14. It was in this state of things that the alienation of Raiyats holdings in any form was interdicted by Government orders in 1887. These had the immediate effect of checking the practice of open transfer which had sprung up during the first years Woods Settlement; but transfers in a disguised form continued and the officers had to be constantly on watch to check the passage of village lands into the hands of persons whose intrusion within the village community was considered pernicious. (Appendix XV of the Settlement Report of the Santhal Parganas). In his note on the subject of the alienation policy of lands in the Santhal Parganas, Mr. Mcpherson, expressed himself strongly against any sales in any form being allowed. "To allow sales in any form will, I think, "runs the note.

"tend to weaken the communal system of the Santhal Parganas and the position of the Pradhan. The root idea of the system is that all the cultivated lands of the village belong in a way to the whole community.


15. His recommendation was accepted by the Governmnent and the result was the amendment of the prohibition of transfer in Regulation III of 1872. As a result of the amendment S. 27 stands thus :

"27.(1) No transfer by a raiyat of his right in his holding or any portion thereof, by sale, gift, mortgage, lease or any other contract or agreement, shall be valid unless the right to transfer has been recorded in the record of rights, and then only to the extent to which such right is so recorded.

(2) No transfer in contravention of sub-section (1) shall be registered, or shall be in any way recognised as valid by any Court, whether in the exercise of civil, criminal or revenue jurisdiction.
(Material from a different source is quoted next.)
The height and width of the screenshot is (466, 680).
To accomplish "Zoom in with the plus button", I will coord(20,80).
(3) If at any time it comes to the notice of the Deputy Commissioner that a transfer in contravention of sub-section (1) has taken place, he may, in his discretion evict the transferee and either restore the transferred land to the raiyat or any heirs of the raiyat who has transferred it, or re-settle the land with another raiyat according to the village custom for the disposal of an abandoned holding :-

Provided :-

(a) that the transferee whom it is proposed to evict has not been in continuous cultivating possession for twelve years,

(b) that he is given an opportunity of showing cause against the order of eviction, and

(c) that all proceedings of the Deputy Commissioner under this section shall be subject to control and revision by the Commissioner."
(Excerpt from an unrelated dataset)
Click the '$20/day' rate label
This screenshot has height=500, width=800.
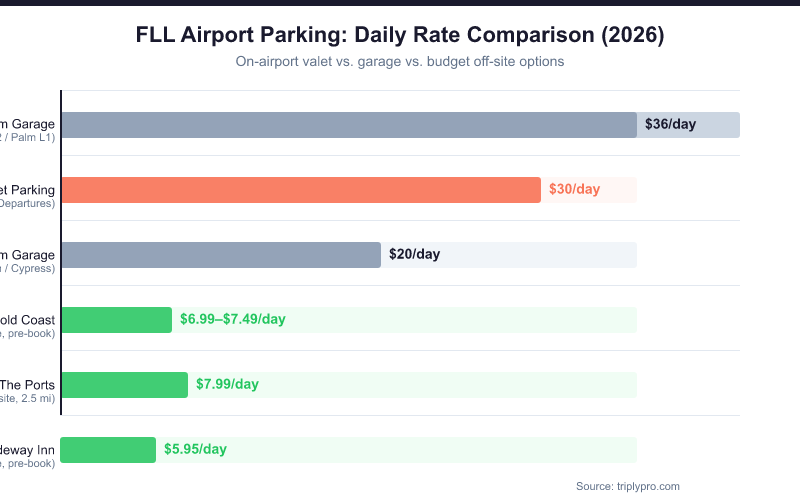(x=414, y=255)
16. It is important to remember this backgrom1d of a raiyats rights and duties and the incidents of raiyati lands in considering the question how far the doctrine of merger applies to the Santhal Parganas On behalf of the respondents Mr. Chatterjee has urged that a raiyat is in law bound to keep his raiyati interest separate even when he acquires the superior interest. There is, in our opinion, considerable force in this contention. Even if we assume that it will be in the interest of the raiyat himself to put an end to his raiyati interest in order to remove the bar against transfer the interests of the village community to which he belongs and the Pardhan make it obligatory on him to keep the raiyati interest intact. So, it seems to us prima facie that in the community village areas of the Santhal Parganas which cover the greater part of the district, a raiyat has not got the right to put and to his raiyati interest even where he acquires the superior interest.We are inclined to hold, as at present advised, that the doctrine of merger does not apply to the case of raiyati holders is the Santhal Parganas; but we do not wish to express a final opinion on this point in he present case.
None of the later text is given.